OpenAI Codex issue #2847 looks like a straightforward feature request, but it reaches into the core security problem for coding agents. The proposal asks for repository-level and global rules, such as a .codexignore file, that mark files or paths the agent must not read or send to the model. Examples include .env files, private keys, AWS folders, and SSH material. The issue was opened in August 2025 and remains open, with activity continuing on June 28, 2026.

At first glance, this resembles a familiar ignore-file workflow. The HN discussion quickly moved past that. If an agent can run shell commands, then blocking a read_file tool is not enough. A search command can print matching lines from a sensitive file, logs can include secrets, and build tools can echo configuration. Once sensitive bytes appear in tool output, they can enter the model context even if a higher-level file reader never opened the file directly.
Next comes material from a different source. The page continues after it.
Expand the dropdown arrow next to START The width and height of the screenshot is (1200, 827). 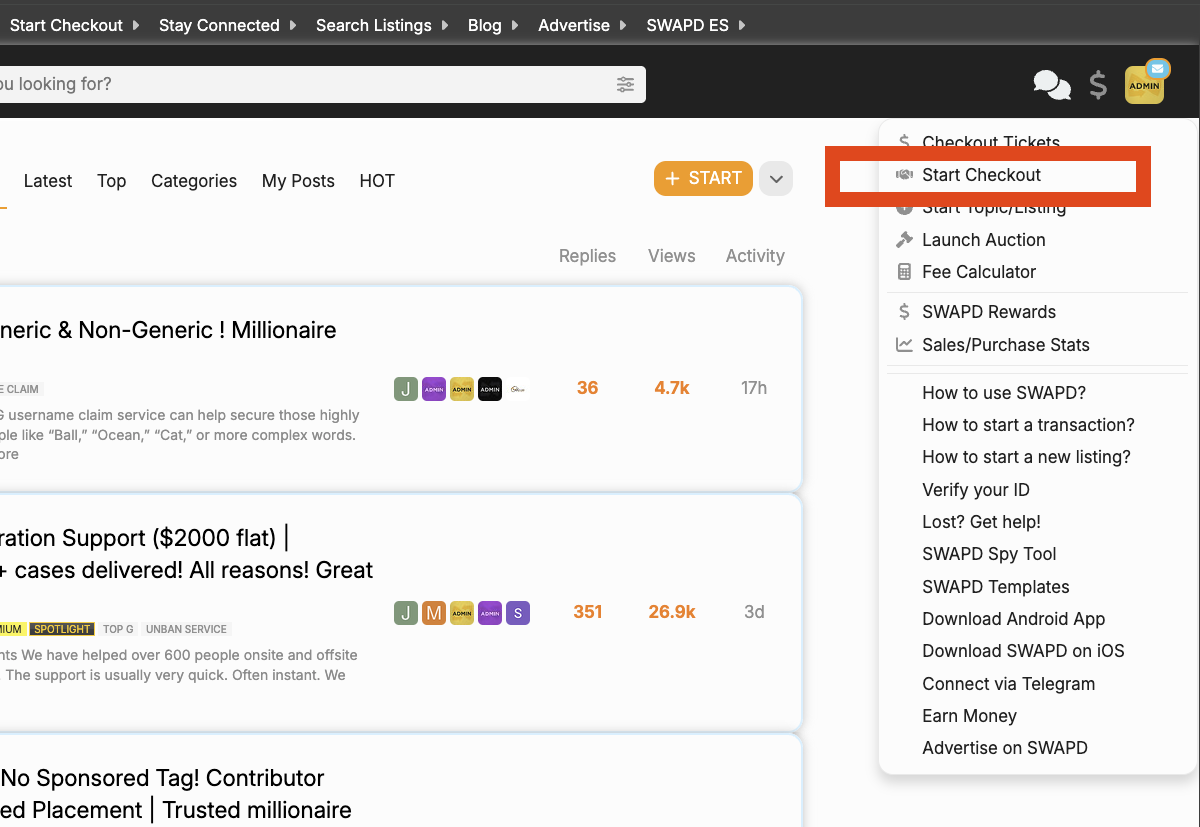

That is why many comments framed the real boundary at Unix permissions, containers, devcontainers, or copied low-risk workspaces. One line of argument was simple: the Codex process should not be able to access sensitive files in the first place. Another treated the coding agent like an untrusted human using a separate account. From that perspective, an ignore file can improve UX and team policy, but it is a weak security boundary by itself.

The issue body also separates two use cases that often get mixed together. One is preventing sensitive data from being sent to the model. The other is excluding large or irrelevant files so the agent can work more efficiently. Those are both useful, but their failure modes differ. A performance ignore rule can be imperfect; a secret-protection rule cannot rely on every output path being anticipated.

As coding agents become part of everyday development, “what can the model see?” is no longer just a prompt question. It is a runtime-design question. Ignore files may still be necessary for usability, but serious secret protection needs filesystem permissions, sandbox mounts, container boundaries, or credential proxies. The value of this thread is that it makes those layers explicit.